## WHAT NEEDS TO BE DONE:
Edit the energy market text from "Total U.S. rig" up to and including "from 36 to 43).", changing "Permian" to "Permian Basin", and give that passage back.

## TEXT SEGMENT:
————————
Natural gas prices saw continued daily price volatility during the fourth quarter; there were 28 days during the quarter in which natural gas prices moved more than 3%. The net result over the quarter was near zero as most of October’s material gains were reversed in November and December.
Total U.S. rig count (including offshore rigs) increased by 90 rigs, from 261 at the end of the third quarter to 351 rigs by the end of the fourth quarter. Most regions saw increases in rig counts, most notably the Permian (increasing from 125 to 175), Eagle Ford (increasing from 12 to 26), and Haynesville (increasing from 36 to 43).
Overall, public valuations for energy service companies increased during the quarter, increasing 59.3%. Year-over-year performance for energy service companies was down 43.4% as the sector continues to trail the overall U.S. market (up 11.7% during the quarter and 16.3% year-over-year), as the impact of COVID-19 on global energy demand remains the key driver of suppressed investor sentiment.
The fourth quarter saw another increase in the number of bankruptcies within the energy industry. Despite easing quarantine restrictions, many industry participants feel continued distress from suppressed demand. Oilfield service companies represented the majority of filings during the quarter.
————————
## SUPPLIED MATERIAL:

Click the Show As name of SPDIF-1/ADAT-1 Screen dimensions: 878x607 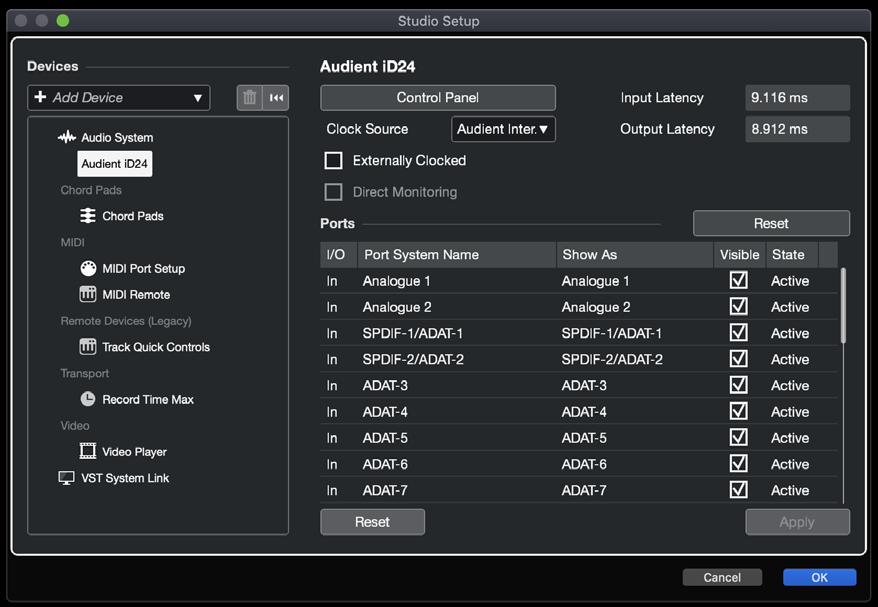(611, 334)
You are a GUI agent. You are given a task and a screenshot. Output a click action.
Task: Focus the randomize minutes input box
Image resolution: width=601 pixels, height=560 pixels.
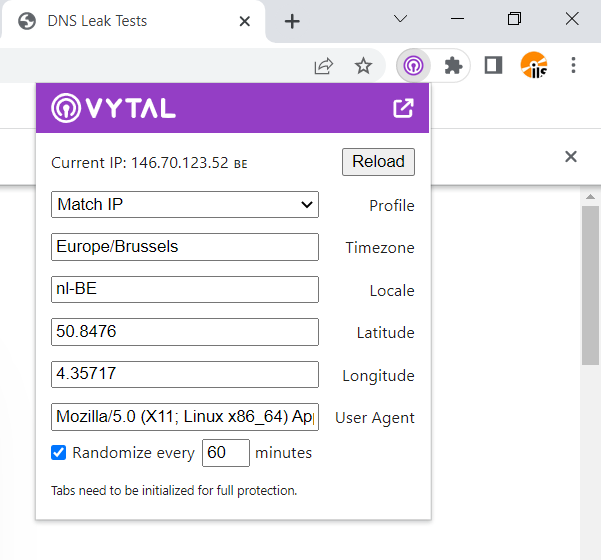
————————
## RESULT OF THE EXERCISE:
Total U.S. rig count (including offshore rigs) increased by 90 rigs, from 261 at the end of the third quarter to 351 rigs by the end of the fourth quarter. Most regions saw increases in rig counts, most notably the Permian Basin (increasing from 125 to 175), Eagle Ford (increasing from 12 to 26), and Haynesville (increasing from 36 to 43).